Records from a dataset
------

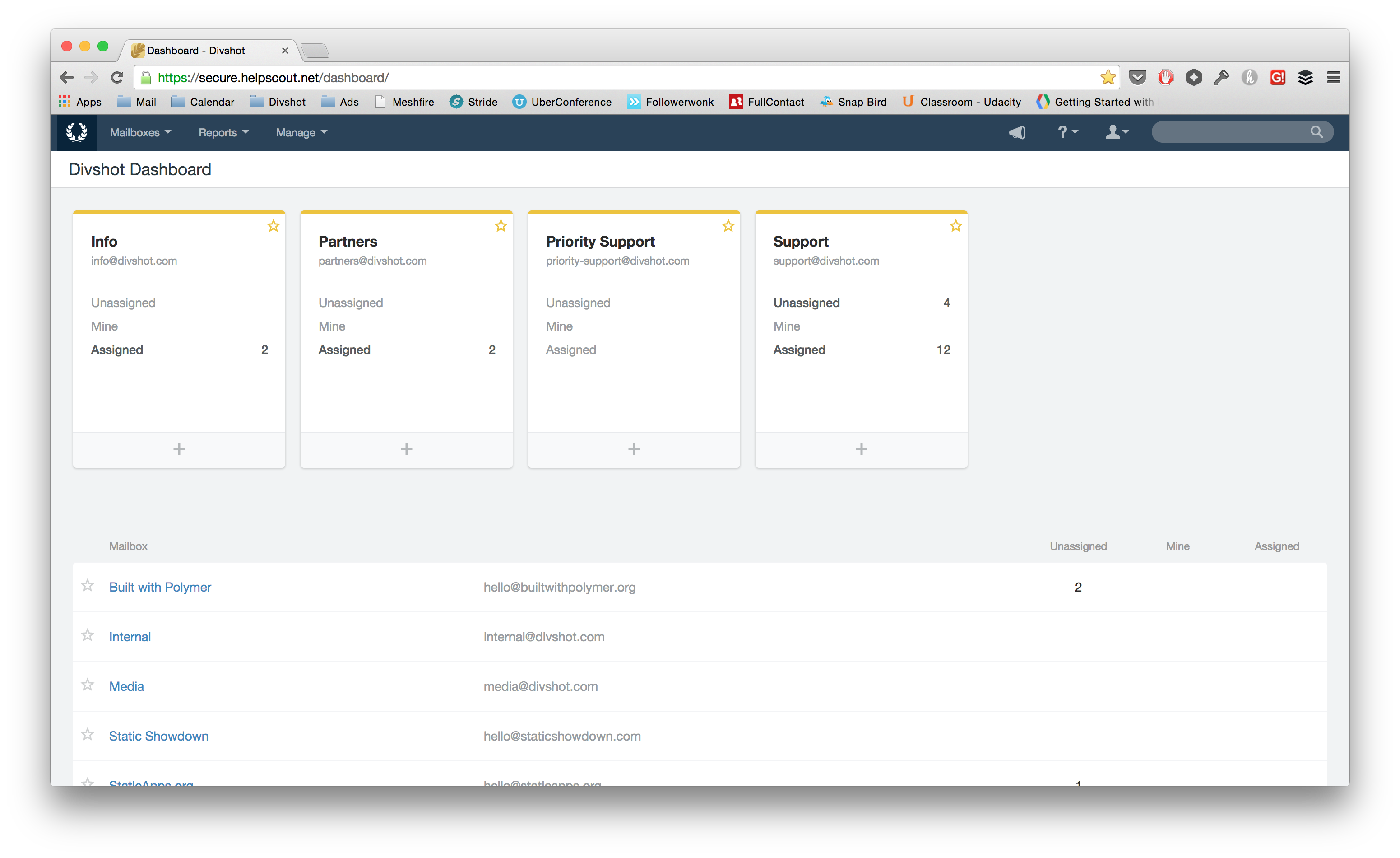1400x858 pixels.
Task: Click add button on Partners card
Action: pyautogui.click(x=407, y=448)
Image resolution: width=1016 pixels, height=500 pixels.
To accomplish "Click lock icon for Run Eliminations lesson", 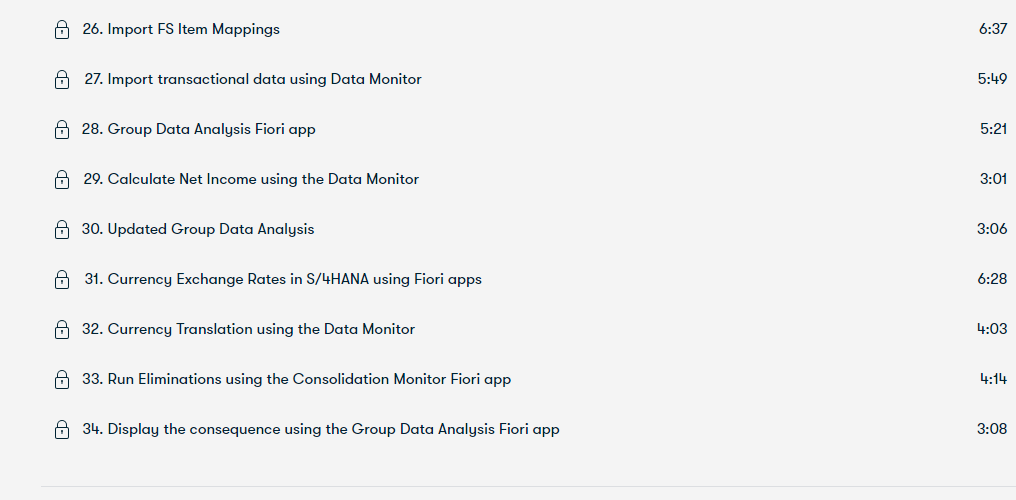I will tap(62, 380).
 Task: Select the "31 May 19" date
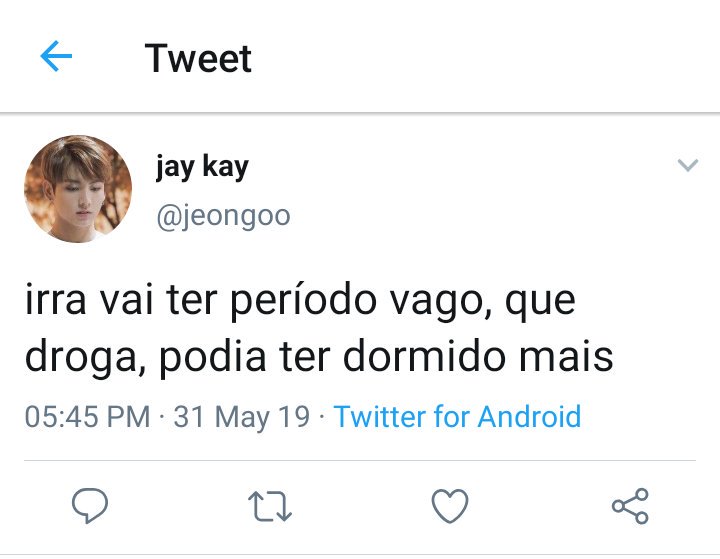(x=242, y=417)
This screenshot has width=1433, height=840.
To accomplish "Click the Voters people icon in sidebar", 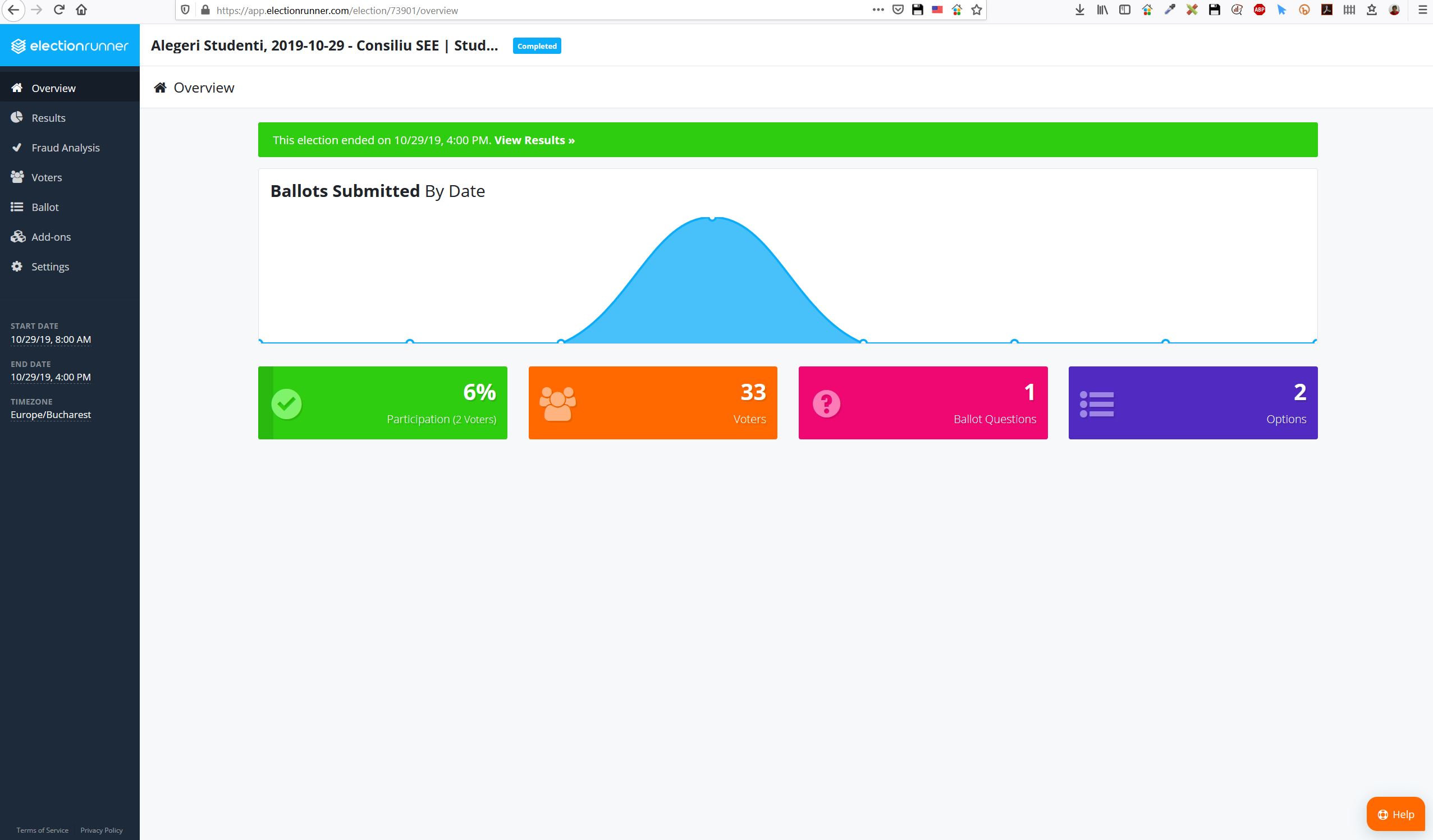I will pos(17,177).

------

* **Required work**:
Your answer should be a single number: the count of lines above that contain the word "height".

* **Solution to the exercise**:
2